HALIFAX -- Nova Scotia Premier Darrell Dexter is attempting to frame Tuesday's provincial election as a choice between competing visions for the province's health care system, saying it is the main issue facing voters.
Dexter returned to the familiar theme Wednesday in Halifax, attacking the Liberal plan to reduce administration by cutting the number of district health authorities from 10 to two.
"It is, I believe, the fundamental question to be answered on Oct. 8," the NDP premier said.
Throughout the campaign, Dexter has said the Liberal plan would create chaos and result in a "super bureaucracy" that would only centralize decisions and drive up costs. The Liberals say the $13 million they would save by cutting the health boards would be put back into frontline patient care.
Liberal Leader Stephen McNeil dismissed Dexter's ballot box assertion, saying he believes voters will make their choice based on who they can trust to carry out their platform promises.
He said with anticipated changes to the federal funding formula for health care in 2015, there won't be as much money available for patient services, making the need to find efficiencies within the health system all the more important.
"We can continue to do the same thing we've been doing or we can do what would be prudent, which is eliminate administration and focus our financial resources on frontline health care," said McNeil.
He said it makes no sense to have nine districts overseen by chief executives getting paid high salaries to administer health for a province with a population of about 941,000.
The Progressive Conservatives are also promising to cut the number of health districts, saying only three are needed. Party Leader Jaime Baillie has said the move would save $60 million when combined with the implementation of all the recommendations contained in a February 2012 report by consulting firm Ernst & Young.
The report outlined measures it said would save the health system money, including recommending shared services for payroll, human resources and laundry.
Baillie also said he believed Dexter was misreading the electorate, adding that while health care is important, it's jobs and the economy that are foremost on the minds of voters.
As for the importance of cutting health districts, Baillie said his party simply sees things differently from the NDP. He also rejected Dexter's assertion that adopting all of the Ernst & Young recommendations would lead to job layoffs.
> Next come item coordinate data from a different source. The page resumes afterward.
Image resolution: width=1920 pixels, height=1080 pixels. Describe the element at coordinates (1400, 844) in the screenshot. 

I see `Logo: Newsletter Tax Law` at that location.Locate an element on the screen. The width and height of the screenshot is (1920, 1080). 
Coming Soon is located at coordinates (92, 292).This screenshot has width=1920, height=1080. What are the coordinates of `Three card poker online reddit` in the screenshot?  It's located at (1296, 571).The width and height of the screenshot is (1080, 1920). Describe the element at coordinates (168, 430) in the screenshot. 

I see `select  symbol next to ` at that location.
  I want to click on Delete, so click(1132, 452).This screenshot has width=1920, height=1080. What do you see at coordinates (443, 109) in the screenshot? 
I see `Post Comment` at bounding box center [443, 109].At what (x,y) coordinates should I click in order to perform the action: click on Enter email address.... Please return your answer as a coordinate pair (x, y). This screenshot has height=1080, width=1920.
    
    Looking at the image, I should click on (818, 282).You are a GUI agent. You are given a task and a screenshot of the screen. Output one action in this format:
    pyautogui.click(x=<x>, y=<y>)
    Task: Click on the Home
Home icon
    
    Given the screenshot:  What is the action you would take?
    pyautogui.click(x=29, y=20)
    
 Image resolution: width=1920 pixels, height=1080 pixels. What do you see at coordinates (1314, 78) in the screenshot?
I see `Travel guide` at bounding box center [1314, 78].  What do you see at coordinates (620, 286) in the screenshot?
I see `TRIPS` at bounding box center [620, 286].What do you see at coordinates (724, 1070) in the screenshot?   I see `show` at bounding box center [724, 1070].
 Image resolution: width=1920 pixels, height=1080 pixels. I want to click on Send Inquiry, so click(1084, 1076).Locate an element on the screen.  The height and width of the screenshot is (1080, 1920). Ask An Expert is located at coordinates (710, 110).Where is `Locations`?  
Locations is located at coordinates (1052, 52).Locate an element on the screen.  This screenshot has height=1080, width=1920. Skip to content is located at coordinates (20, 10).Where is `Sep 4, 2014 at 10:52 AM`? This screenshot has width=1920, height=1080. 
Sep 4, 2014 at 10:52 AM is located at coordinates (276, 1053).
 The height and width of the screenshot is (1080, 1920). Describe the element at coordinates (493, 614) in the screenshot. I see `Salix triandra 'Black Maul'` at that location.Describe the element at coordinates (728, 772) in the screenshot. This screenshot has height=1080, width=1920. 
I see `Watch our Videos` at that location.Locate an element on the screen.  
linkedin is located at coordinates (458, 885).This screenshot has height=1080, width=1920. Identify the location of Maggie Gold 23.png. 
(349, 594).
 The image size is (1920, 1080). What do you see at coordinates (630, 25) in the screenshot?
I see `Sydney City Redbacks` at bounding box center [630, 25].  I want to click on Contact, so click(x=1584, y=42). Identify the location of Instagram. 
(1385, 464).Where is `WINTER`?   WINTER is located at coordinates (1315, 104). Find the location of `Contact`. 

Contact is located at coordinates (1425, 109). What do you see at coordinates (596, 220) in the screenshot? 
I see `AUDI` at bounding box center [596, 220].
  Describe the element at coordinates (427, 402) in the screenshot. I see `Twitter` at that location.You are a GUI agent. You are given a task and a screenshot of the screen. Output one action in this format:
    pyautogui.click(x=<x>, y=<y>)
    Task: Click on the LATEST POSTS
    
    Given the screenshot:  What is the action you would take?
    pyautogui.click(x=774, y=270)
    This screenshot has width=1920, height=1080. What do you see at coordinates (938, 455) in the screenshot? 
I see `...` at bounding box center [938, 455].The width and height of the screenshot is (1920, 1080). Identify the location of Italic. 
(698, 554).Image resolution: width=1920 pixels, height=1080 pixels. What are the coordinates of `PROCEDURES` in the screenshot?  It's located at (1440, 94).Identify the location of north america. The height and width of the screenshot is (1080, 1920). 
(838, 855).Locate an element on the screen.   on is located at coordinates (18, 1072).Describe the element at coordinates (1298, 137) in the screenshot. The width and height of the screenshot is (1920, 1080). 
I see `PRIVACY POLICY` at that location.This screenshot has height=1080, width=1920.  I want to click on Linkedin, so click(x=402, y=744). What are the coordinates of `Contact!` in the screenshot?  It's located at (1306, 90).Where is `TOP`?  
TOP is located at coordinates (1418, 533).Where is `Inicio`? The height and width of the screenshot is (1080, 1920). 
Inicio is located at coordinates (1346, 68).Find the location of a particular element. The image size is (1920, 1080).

"I don't buy that," said Baillie. "Overall we'll have more jobs in the areas we need on our front lines like emergency rooms and hospitals."
Earlier in the campaign, the NDP announced it would continue its efforts to rein in administration through further cuts -- between $6 million and $8 million by the end of 2017.
The party said the promise would bring administration spending down from 4.83 per cent of the overall health budget to four per cent. The Canadian average stands at 4.7 per cent, according to the Canadian Institute for Health Information.
The institute's figures show that the province has been steadily reducing administrative health spending since 2007-08, when it stood at 6.26 per cent of the health budget.